Stated goal
Which lines of the items below contain the string "Task"? Return each of those lines, treating uppercase and lowercase as different.

--

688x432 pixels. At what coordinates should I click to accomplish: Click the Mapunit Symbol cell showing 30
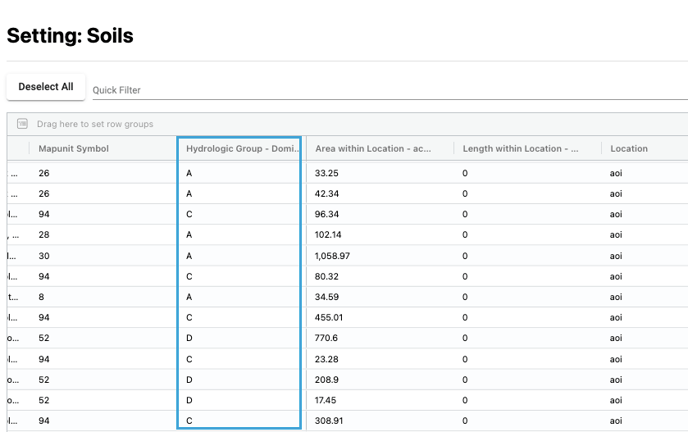(x=45, y=256)
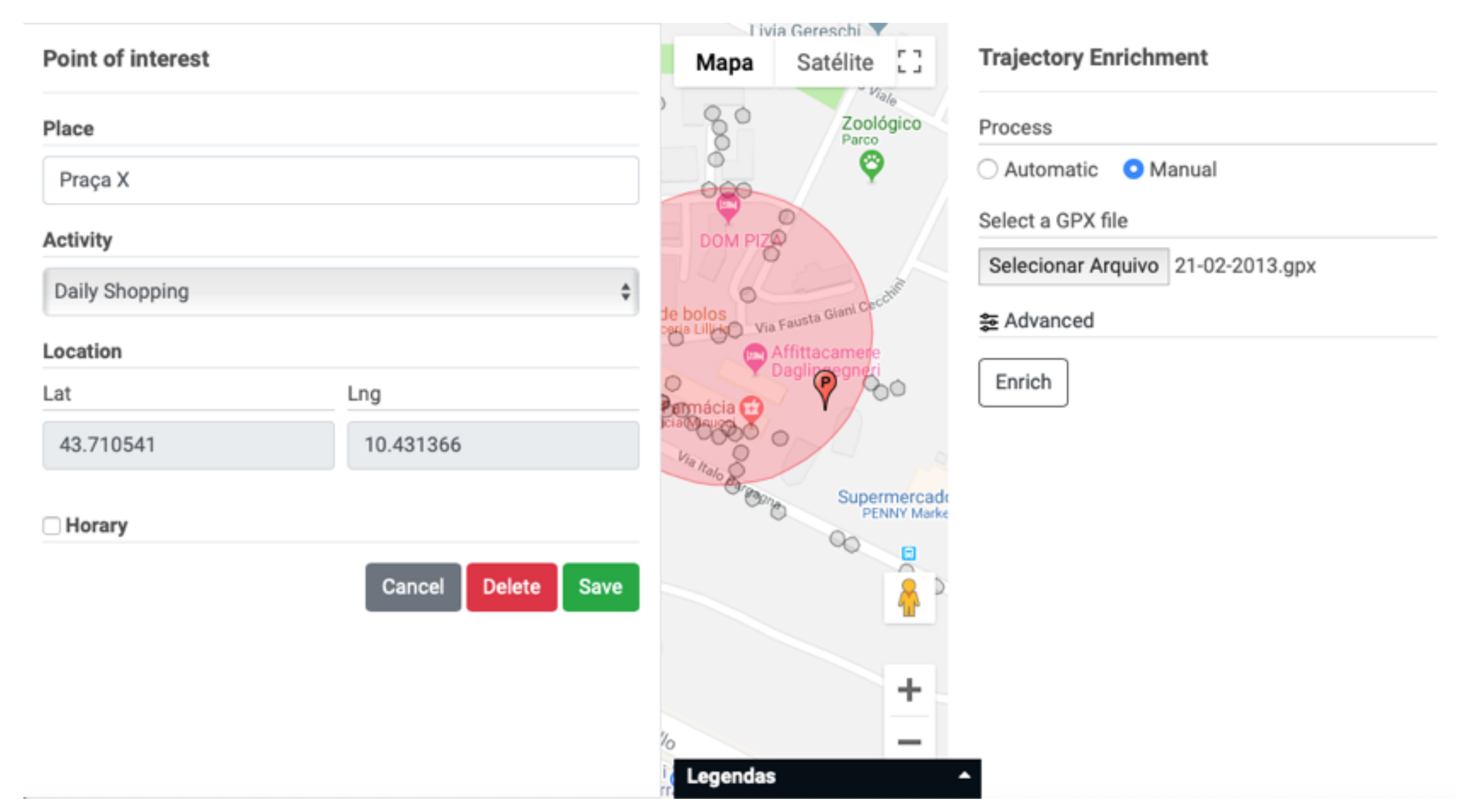The width and height of the screenshot is (1457, 812).
Task: Open the Daily Shopping activity dropdown
Action: 340,292
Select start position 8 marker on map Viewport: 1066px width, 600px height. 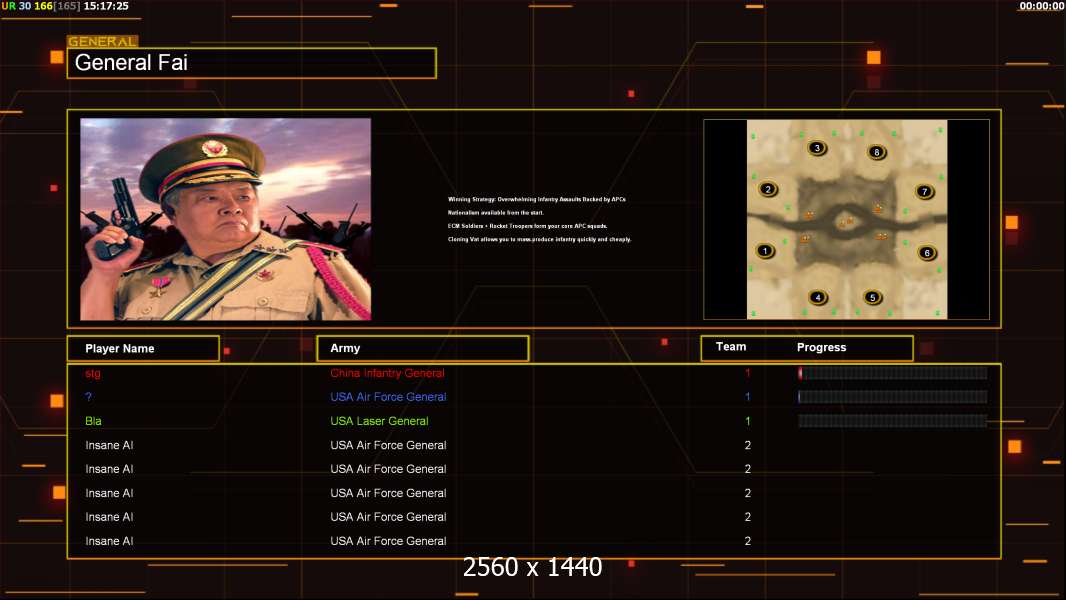coord(877,152)
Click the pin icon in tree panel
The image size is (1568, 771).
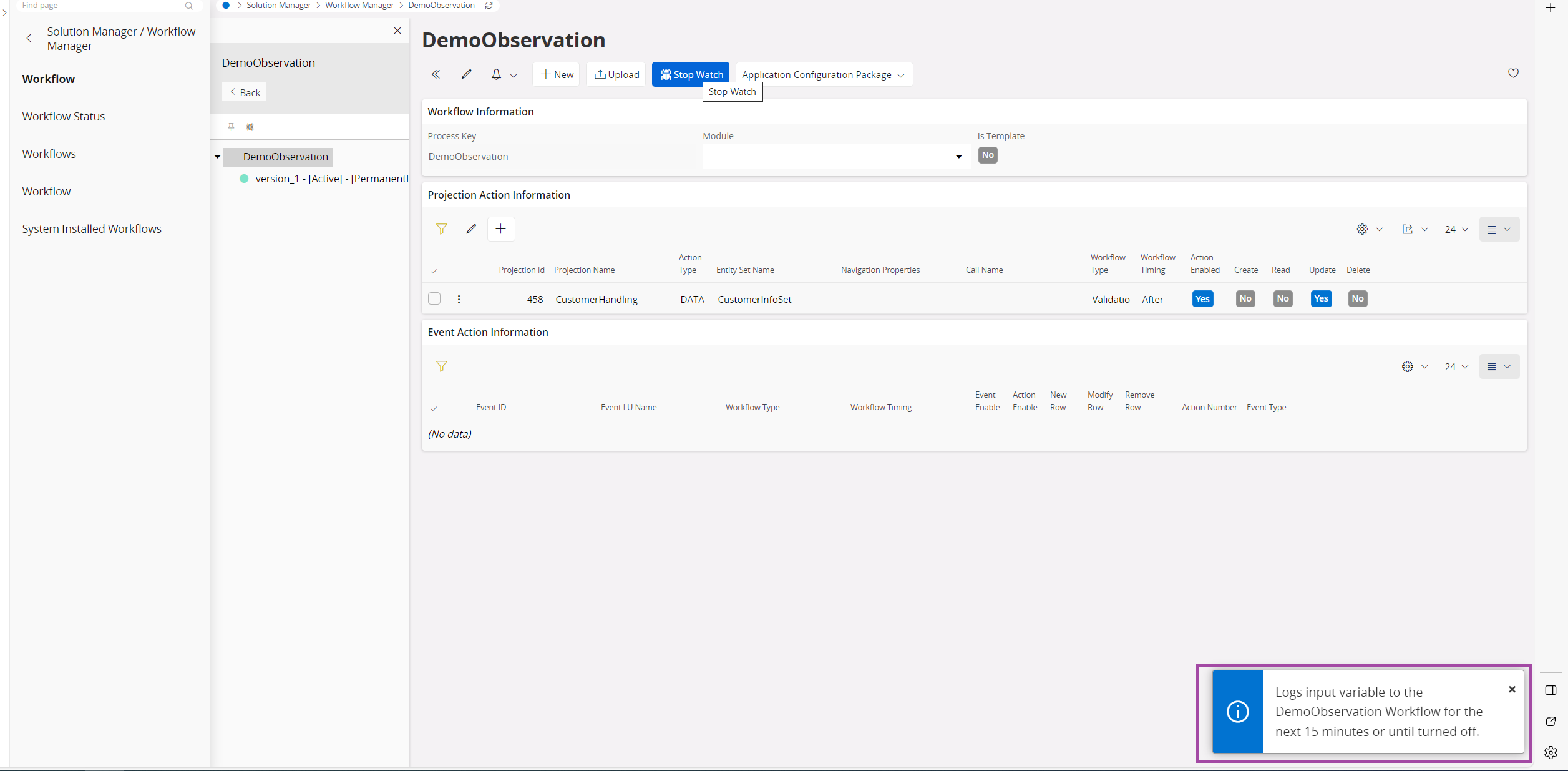231,127
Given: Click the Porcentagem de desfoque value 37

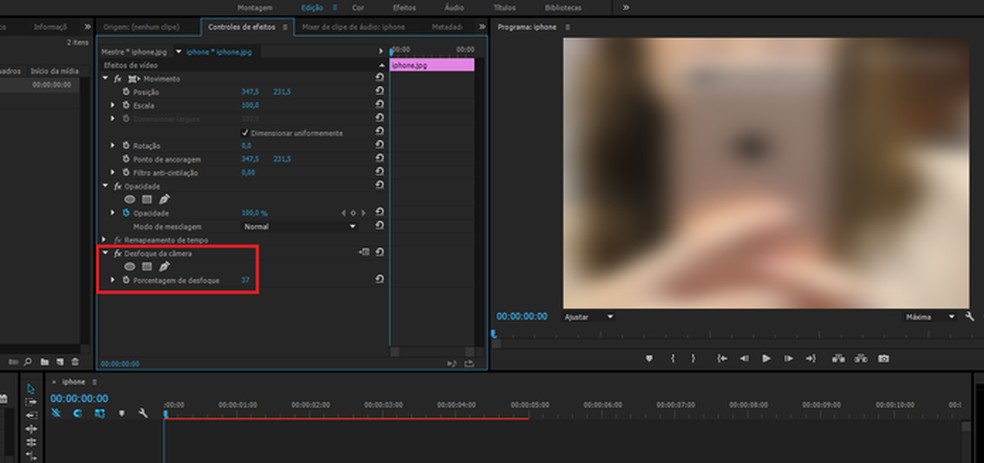Looking at the screenshot, I should [x=245, y=280].
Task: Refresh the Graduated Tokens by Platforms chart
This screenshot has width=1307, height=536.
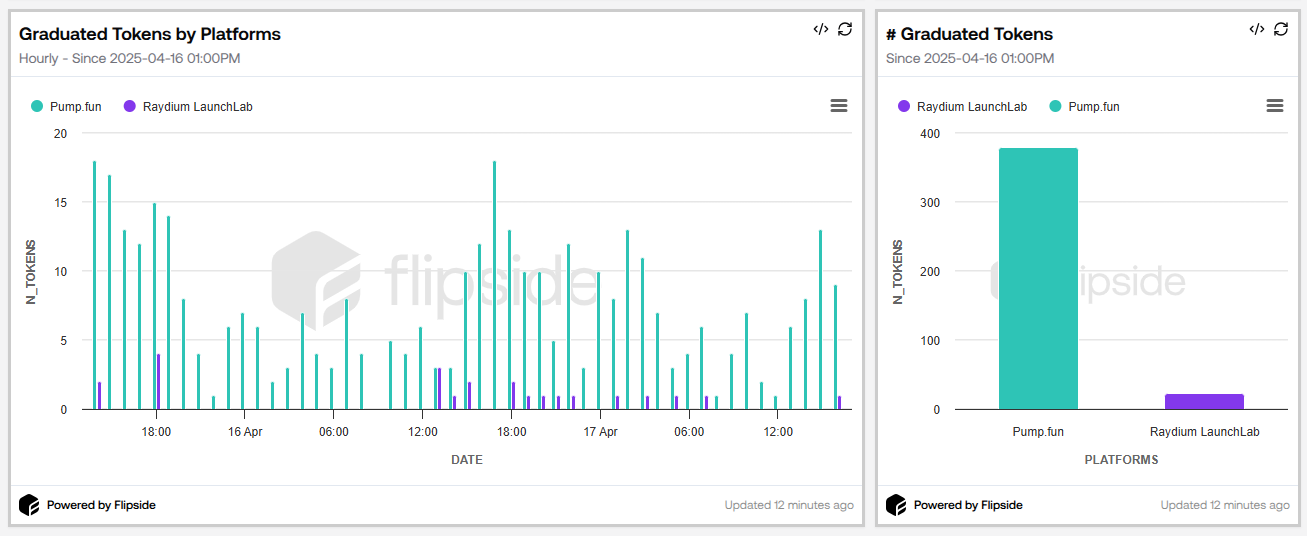Action: (845, 29)
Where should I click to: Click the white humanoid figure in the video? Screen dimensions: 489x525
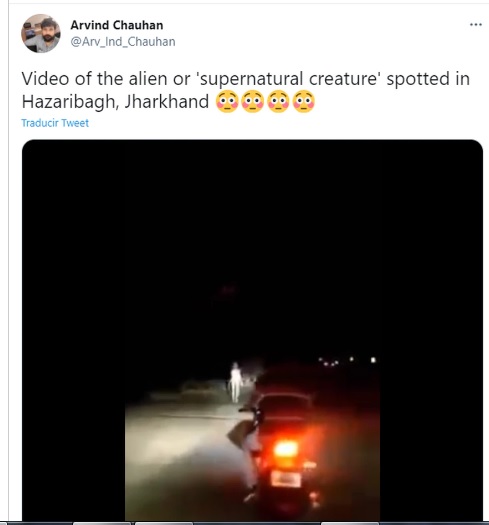click(x=235, y=382)
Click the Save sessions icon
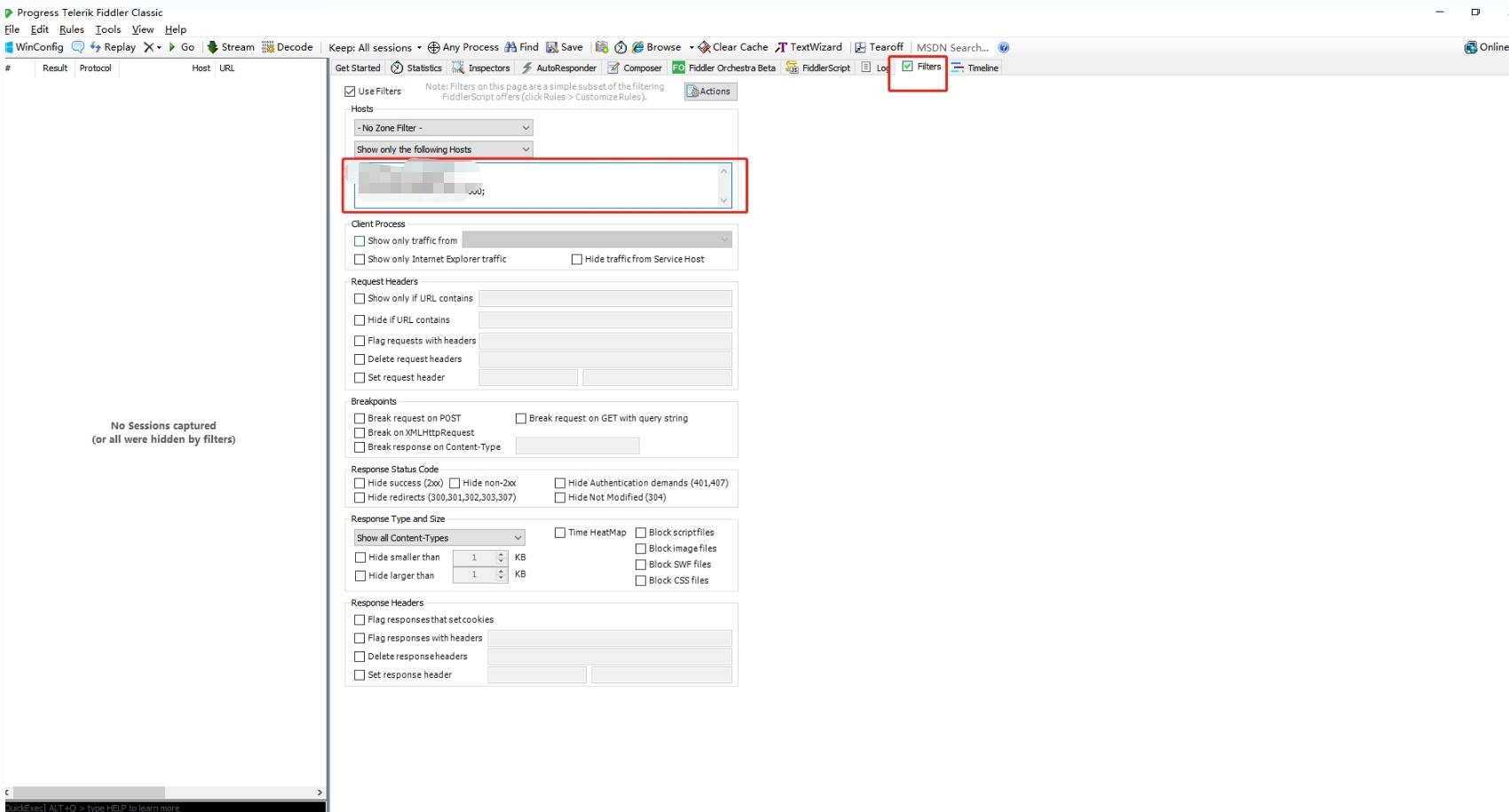The width and height of the screenshot is (1509, 812). (x=552, y=47)
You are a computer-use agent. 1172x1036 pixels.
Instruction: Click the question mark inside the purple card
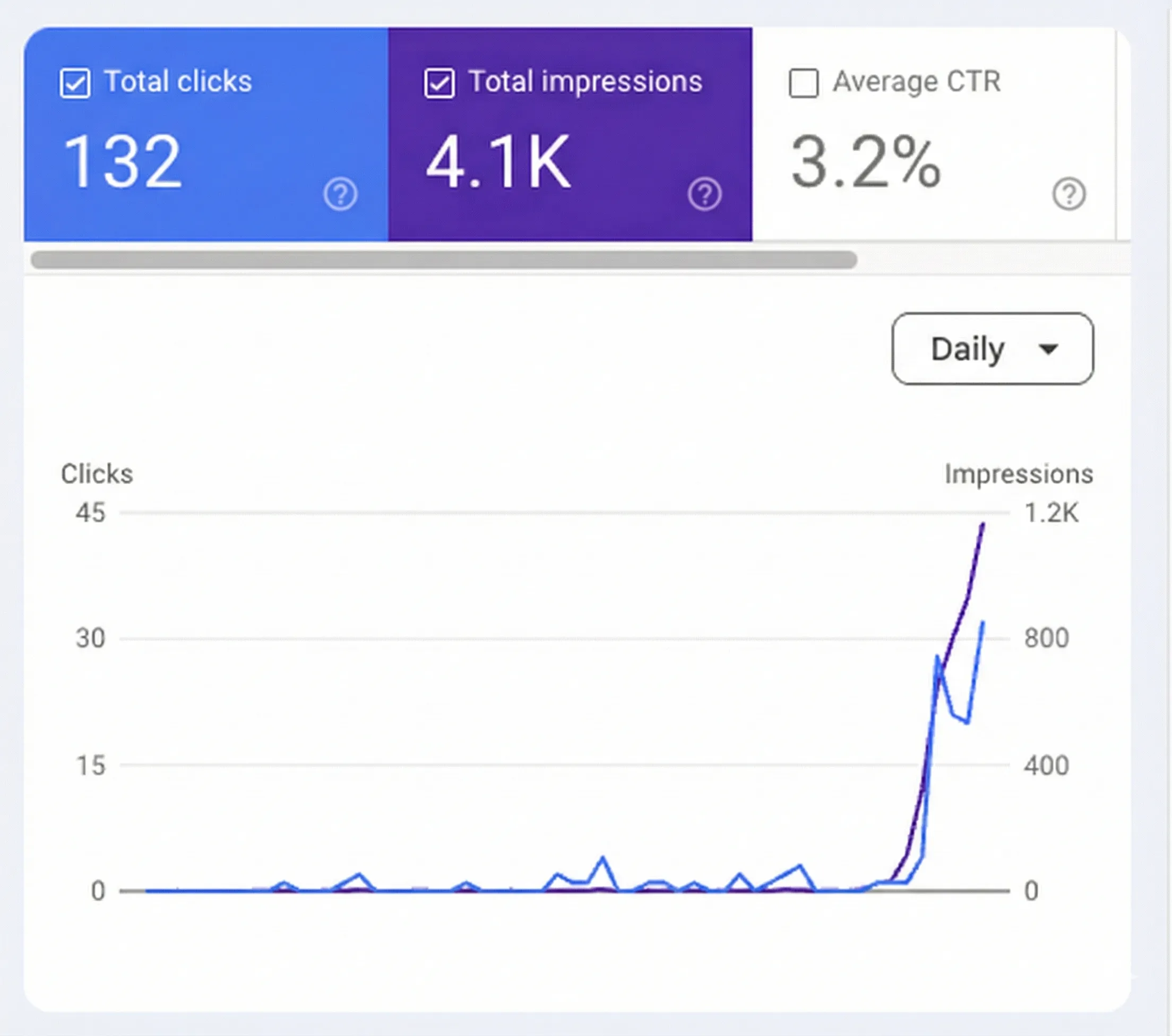[705, 194]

--

Response below
Task: Open the Daily Shopping activity dropdown
Task: Refresh the Graduated Tokens by Platforms chart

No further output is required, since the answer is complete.